### [Description of the task]
What is needed here is every record, retyped without any change.

_____

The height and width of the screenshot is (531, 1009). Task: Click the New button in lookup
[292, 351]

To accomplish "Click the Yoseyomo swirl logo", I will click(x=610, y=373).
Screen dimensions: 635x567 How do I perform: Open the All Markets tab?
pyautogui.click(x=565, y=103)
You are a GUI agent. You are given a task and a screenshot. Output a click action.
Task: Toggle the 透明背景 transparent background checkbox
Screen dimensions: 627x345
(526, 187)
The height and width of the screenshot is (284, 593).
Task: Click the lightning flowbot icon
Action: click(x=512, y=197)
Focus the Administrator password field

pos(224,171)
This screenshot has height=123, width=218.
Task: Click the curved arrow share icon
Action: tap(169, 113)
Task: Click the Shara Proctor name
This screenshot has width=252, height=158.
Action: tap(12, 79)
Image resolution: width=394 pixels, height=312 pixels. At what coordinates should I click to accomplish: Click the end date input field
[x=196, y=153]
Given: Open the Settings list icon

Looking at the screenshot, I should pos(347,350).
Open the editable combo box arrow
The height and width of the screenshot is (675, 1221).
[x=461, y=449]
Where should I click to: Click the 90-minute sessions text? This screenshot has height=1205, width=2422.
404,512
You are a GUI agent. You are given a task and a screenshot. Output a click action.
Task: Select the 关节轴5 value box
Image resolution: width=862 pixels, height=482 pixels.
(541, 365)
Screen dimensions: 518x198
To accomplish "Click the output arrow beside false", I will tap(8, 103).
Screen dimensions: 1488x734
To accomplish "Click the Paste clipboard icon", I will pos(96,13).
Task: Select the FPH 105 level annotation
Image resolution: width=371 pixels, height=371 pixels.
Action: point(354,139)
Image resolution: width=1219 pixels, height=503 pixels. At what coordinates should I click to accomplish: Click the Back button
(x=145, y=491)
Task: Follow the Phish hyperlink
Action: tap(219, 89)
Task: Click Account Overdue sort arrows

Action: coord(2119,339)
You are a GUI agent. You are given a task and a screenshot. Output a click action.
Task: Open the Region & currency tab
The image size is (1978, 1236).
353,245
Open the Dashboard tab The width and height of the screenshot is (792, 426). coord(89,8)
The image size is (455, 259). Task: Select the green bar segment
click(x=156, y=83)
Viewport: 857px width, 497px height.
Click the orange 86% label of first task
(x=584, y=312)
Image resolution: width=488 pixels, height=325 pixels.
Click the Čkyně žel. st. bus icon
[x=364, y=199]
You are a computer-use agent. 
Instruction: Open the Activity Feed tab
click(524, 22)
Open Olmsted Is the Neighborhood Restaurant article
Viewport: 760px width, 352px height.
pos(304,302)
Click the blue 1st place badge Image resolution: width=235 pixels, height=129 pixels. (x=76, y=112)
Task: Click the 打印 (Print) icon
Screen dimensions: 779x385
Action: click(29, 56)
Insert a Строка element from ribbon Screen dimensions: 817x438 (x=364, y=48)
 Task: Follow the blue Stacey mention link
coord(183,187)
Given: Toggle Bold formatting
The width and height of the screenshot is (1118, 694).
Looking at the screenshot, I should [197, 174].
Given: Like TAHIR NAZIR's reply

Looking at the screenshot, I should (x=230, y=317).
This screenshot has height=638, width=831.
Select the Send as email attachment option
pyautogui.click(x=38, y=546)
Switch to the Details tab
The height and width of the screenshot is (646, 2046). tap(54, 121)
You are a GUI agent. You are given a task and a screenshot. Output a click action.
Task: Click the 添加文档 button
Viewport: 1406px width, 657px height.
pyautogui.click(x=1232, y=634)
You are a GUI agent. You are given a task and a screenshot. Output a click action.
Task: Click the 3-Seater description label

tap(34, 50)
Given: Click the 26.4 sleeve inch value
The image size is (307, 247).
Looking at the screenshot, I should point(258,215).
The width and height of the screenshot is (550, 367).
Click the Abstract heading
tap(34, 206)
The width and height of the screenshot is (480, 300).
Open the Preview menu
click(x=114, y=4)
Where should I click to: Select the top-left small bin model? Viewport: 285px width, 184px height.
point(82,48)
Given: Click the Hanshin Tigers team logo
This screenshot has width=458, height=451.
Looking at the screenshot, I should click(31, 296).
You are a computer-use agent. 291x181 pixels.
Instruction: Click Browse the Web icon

_____

### [Answer section]
The height and width of the screenshot is (531, 1009). Task: Click the New button in lookup
[292, 351]

To accomplish "Click the Yoseyomo swirl logo", I will click(x=610, y=373).
Screen dimensions: 635x567 How do I perform: Open the All Markets tab?
pyautogui.click(x=565, y=103)
You are a GUI agent. You are given a task and a screenshot. Output a click action.
Task: Toggle the 透明背景 transparent background checkbox
Screen dimensions: 627x345
(526, 187)
The height and width of the screenshot is (284, 593).
Task: Click the lightning flowbot icon
Action: click(x=512, y=197)
Focus the Administrator password field

pos(224,171)
This screenshot has height=123, width=218.
Task: Click the curved arrow share icon
Action: tap(169, 113)
Task: Click the Shara Proctor name
This screenshot has width=252, height=158.
Action: tap(12, 79)
Image resolution: width=394 pixels, height=312 pixels. At what coordinates should I click to accomplish: Click the end date input field
[x=196, y=153]
Given: Open the Settings list icon

Looking at the screenshot, I should pos(347,350).
Open the editable combo box arrow
The height and width of the screenshot is (675, 1221).
[x=461, y=449]
Where should I click to: Click the 90-minute sessions text? This screenshot has height=1205, width=2422.
404,512
You are a GUI agent. You are given a task and a screenshot. Output a click action.
Task: Select the 关节轴5 value box
Image resolution: width=862 pixels, height=482 pixels.
(541, 365)
Screen dimensions: 518x198
To accomplish "Click the output arrow beside false", I will tap(8, 103).
Screen dimensions: 1488x734
To accomplish "Click the Paste clipboard icon", I will pos(96,13).
Task: Select the FPH 105 level annotation
Image resolution: width=371 pixels, height=371 pixels.
Action: point(354,139)
Image resolution: width=1219 pixels, height=503 pixels. At what coordinates should I click to accomplish: Click the Back button
(x=145, y=491)
Task: Follow the Phish hyperlink
Action: tap(219, 89)
Task: Click Account Overdue sort arrows

Action: coord(2119,339)
You are a GUI agent. You are given a task and a screenshot. Output a click action.
Task: Open the Region & currency tab
The image size is (1978, 1236).
353,245
Open the Dashboard tab The width and height of the screenshot is (792, 426). coord(89,8)
The image size is (455, 259). Task: Select the green bar segment
click(x=156, y=83)
Viewport: 857px width, 497px height.
Click the orange 86% label of first task
(x=584, y=312)
Image resolution: width=488 pixels, height=325 pixels.
Click the Čkyně žel. st. bus icon
[x=364, y=199]
You are a computer-use agent. 
Instruction: Open the Activity Feed tab
click(524, 22)
Open Olmsted Is the Neighborhood Restaurant article
Viewport: 760px width, 352px height.
pos(304,302)
Click the blue 1st place badge Image resolution: width=235 pixels, height=129 pixels. (x=76, y=112)
Task: Click the 打印 (Print) icon
Screen dimensions: 779x385
Action: click(29, 56)
Insert a Строка element from ribbon Screen dimensions: 817x438 (x=364, y=48)
 Task: Follow the blue Stacey mention link
coord(183,187)
Given: Toggle Bold formatting
The width and height of the screenshot is (1118, 694).
Looking at the screenshot, I should [197, 174].
Given: Like TAHIR NAZIR's reply

Looking at the screenshot, I should (x=230, y=317).
This screenshot has height=638, width=831.
Select the Send as email attachment option
pyautogui.click(x=38, y=546)
Switch to the Details tab
The height and width of the screenshot is (646, 2046). tap(54, 121)
You are a GUI agent. You are given a task and a screenshot. Output a click action.
Task: Click the 添加文档 button
Viewport: 1406px width, 657px height.
pyautogui.click(x=1232, y=634)
You are a GUI agent. You are given a task and a screenshot. Output a click action.
Task: Click the 3-Seater description label

tap(34, 50)
Given: Click the 26.4 sleeve inch value
The image size is (307, 247).
Looking at the screenshot, I should point(258,215).
The width and height of the screenshot is (550, 367).
Click the Abstract heading
tap(34, 206)
The width and height of the screenshot is (480, 300).
Open the Preview menu
click(x=114, y=4)
Where should I click to: Select the top-left small bin model? Viewport: 285px width, 184px height.
point(82,48)
Given: Click the Hanshin Tigers team logo
This screenshot has width=458, height=451.
Looking at the screenshot, I should click(31, 296).
You are a computer-use agent. 291x181 pixels.
Instruction: Click Browse the Web icon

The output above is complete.